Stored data

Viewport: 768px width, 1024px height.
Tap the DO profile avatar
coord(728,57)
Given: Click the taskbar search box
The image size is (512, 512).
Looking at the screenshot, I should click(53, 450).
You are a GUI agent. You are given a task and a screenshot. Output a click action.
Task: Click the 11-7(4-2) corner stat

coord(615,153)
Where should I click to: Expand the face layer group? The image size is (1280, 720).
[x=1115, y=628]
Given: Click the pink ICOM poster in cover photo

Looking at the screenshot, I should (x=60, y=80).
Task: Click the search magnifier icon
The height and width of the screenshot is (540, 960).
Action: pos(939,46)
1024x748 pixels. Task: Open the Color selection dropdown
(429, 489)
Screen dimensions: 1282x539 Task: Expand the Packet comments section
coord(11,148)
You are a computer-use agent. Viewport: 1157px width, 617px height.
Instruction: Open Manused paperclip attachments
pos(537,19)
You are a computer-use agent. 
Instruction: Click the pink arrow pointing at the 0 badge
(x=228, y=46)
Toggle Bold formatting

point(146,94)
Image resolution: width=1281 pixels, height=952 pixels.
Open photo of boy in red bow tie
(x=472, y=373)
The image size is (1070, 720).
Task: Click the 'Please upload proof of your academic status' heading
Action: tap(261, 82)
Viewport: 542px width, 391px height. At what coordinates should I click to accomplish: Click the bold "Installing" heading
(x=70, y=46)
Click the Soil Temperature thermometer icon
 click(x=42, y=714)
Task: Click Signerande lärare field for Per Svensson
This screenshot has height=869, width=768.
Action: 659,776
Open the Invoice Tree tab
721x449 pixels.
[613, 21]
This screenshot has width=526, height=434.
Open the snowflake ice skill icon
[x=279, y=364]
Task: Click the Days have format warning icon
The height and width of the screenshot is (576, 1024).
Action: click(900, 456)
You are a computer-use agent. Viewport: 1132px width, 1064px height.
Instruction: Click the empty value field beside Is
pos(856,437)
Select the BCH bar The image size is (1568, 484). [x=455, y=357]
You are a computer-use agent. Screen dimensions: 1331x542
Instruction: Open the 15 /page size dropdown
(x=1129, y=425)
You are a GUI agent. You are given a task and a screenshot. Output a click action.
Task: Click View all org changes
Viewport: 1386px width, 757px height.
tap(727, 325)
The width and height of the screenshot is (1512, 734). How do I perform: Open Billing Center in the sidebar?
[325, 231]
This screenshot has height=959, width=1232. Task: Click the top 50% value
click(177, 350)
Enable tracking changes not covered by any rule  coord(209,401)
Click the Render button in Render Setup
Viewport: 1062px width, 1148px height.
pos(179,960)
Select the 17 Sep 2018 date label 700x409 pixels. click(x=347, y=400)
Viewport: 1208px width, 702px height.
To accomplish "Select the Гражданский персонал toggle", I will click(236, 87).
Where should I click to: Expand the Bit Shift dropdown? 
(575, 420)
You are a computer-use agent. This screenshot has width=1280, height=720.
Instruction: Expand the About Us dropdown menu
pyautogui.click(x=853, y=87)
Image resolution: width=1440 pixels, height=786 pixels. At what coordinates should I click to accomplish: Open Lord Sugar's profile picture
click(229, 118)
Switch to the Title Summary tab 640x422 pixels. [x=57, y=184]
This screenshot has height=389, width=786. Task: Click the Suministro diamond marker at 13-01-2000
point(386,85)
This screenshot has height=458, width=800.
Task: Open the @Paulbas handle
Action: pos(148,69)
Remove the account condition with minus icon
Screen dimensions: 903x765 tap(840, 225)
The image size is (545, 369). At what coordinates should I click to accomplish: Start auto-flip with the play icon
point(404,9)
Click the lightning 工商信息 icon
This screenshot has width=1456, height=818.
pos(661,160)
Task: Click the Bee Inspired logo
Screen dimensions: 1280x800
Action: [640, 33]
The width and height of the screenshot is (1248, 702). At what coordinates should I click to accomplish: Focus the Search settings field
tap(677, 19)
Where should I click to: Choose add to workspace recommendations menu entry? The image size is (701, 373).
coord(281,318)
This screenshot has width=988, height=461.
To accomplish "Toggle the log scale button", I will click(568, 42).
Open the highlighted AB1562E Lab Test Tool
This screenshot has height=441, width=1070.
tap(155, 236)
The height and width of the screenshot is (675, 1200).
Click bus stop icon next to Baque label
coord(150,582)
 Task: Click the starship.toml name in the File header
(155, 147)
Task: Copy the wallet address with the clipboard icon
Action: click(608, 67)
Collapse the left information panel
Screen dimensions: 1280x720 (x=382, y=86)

## Directions for this task
Reproduce the data shown above exactly.

## Output for this exercise
Viewport: 768px width, 1024px height.
Tap the DO profile avatar
coord(728,57)
Given: Click the taskbar search box
The image size is (512, 512).
Looking at the screenshot, I should click(53, 450).
You are a GUI agent. You are given a task and a screenshot. Output a click action.
Task: Click the 11-7(4-2) corner stat

coord(615,153)
Where should I click to: Expand the face layer group? The image size is (1280, 720).
[x=1115, y=628]
Given: Click the pink ICOM poster in cover photo

Looking at the screenshot, I should (x=60, y=80).
Task: Click the search magnifier icon
The height and width of the screenshot is (540, 960).
Action: pos(939,46)
1024x748 pixels. Task: Open the Color selection dropdown
(429, 489)
Screen dimensions: 1282x539 Task: Expand the Packet comments section
coord(11,148)
You are a computer-use agent. Viewport: 1157px width, 617px height.
Instruction: Open Manused paperclip attachments
pos(537,19)
You are a computer-use agent. 
Instruction: Click the pink arrow pointing at the 0 badge
(x=228, y=46)
Toggle Bold formatting

point(146,94)
Image resolution: width=1281 pixels, height=952 pixels.
Open photo of boy in red bow tie
(x=472, y=373)
The image size is (1070, 720).
Task: Click the 'Please upload proof of your academic status' heading
Action: tap(261, 82)
Viewport: 542px width, 391px height. At what coordinates should I click to accomplish: Click the bold "Installing" heading
(x=70, y=46)
Click the Soil Temperature thermometer icon
 click(x=42, y=714)
Task: Click Signerande lärare field for Per Svensson
This screenshot has height=869, width=768.
Action: 659,776
Open the Invoice Tree tab
721x449 pixels.
[613, 21]
This screenshot has width=526, height=434.
Open the snowflake ice skill icon
[x=279, y=364]
Task: Click the Days have format warning icon
The height and width of the screenshot is (576, 1024).
Action: click(900, 456)
You are a computer-use agent. Viewport: 1132px width, 1064px height.
Instruction: Click the empty value field beside Is
pos(856,437)
Select the BCH bar The image size is (1568, 484). [x=455, y=357]
You are a computer-use agent. Screen dimensions: 1331x542
Instruction: Open the 15 /page size dropdown
(x=1129, y=425)
You are a GUI agent. You are given a task and a screenshot. Output a click action.
Task: Click View all org changes
Viewport: 1386px width, 757px height.
tap(727, 325)
The width and height of the screenshot is (1512, 734). How do I perform: Open Billing Center in the sidebar?
[325, 231]
This screenshot has height=959, width=1232. Task: Click the top 50% value
click(177, 350)
Enable tracking changes not covered by any rule  coord(209,401)
Click the Render button in Render Setup
Viewport: 1062px width, 1148px height.
pos(179,960)
Select the 17 Sep 2018 date label 700x409 pixels. click(x=347, y=400)
Viewport: 1208px width, 702px height.
To accomplish "Select the Гражданский персонал toggle", I will click(236, 87).
Where should I click to: Expand the Bit Shift dropdown? 
(575, 420)
You are a computer-use agent. This screenshot has width=1280, height=720.
Instruction: Expand the About Us dropdown menu
pyautogui.click(x=853, y=87)
Image resolution: width=1440 pixels, height=786 pixels. At what coordinates should I click to accomplish: Open Lord Sugar's profile picture
click(229, 118)
Switch to the Title Summary tab 640x422 pixels. [x=57, y=184]
This screenshot has height=389, width=786. Task: Click the Suministro diamond marker at 13-01-2000
point(386,85)
This screenshot has height=458, width=800.
Task: Open the @Paulbas handle
Action: pos(148,69)
Remove the account condition with minus icon
Screen dimensions: 903x765 tap(840, 225)
The image size is (545, 369). At what coordinates should I click to accomplish: Start auto-flip with the play icon
point(404,9)
Click the lightning 工商信息 icon
This screenshot has width=1456, height=818.
pos(661,160)
Task: Click the Bee Inspired logo
Screen dimensions: 1280x800
Action: [640, 33]
The width and height of the screenshot is (1248, 702). At what coordinates should I click to accomplish: Focus the Search settings field
tap(677, 19)
Where should I click to: Choose add to workspace recommendations menu entry? The image size is (701, 373).
coord(281,318)
This screenshot has width=988, height=461.
To accomplish "Toggle the log scale button", I will click(568, 42).
Open the highlighted AB1562E Lab Test Tool
This screenshot has height=441, width=1070.
tap(155, 236)
The height and width of the screenshot is (675, 1200).
Click bus stop icon next to Baque label
coord(150,582)
 Task: Click the starship.toml name in the File header
(155, 147)
Task: Copy the wallet address with the clipboard icon
Action: click(608, 67)
Collapse the left information panel
Screen dimensions: 1280x720 (x=382, y=86)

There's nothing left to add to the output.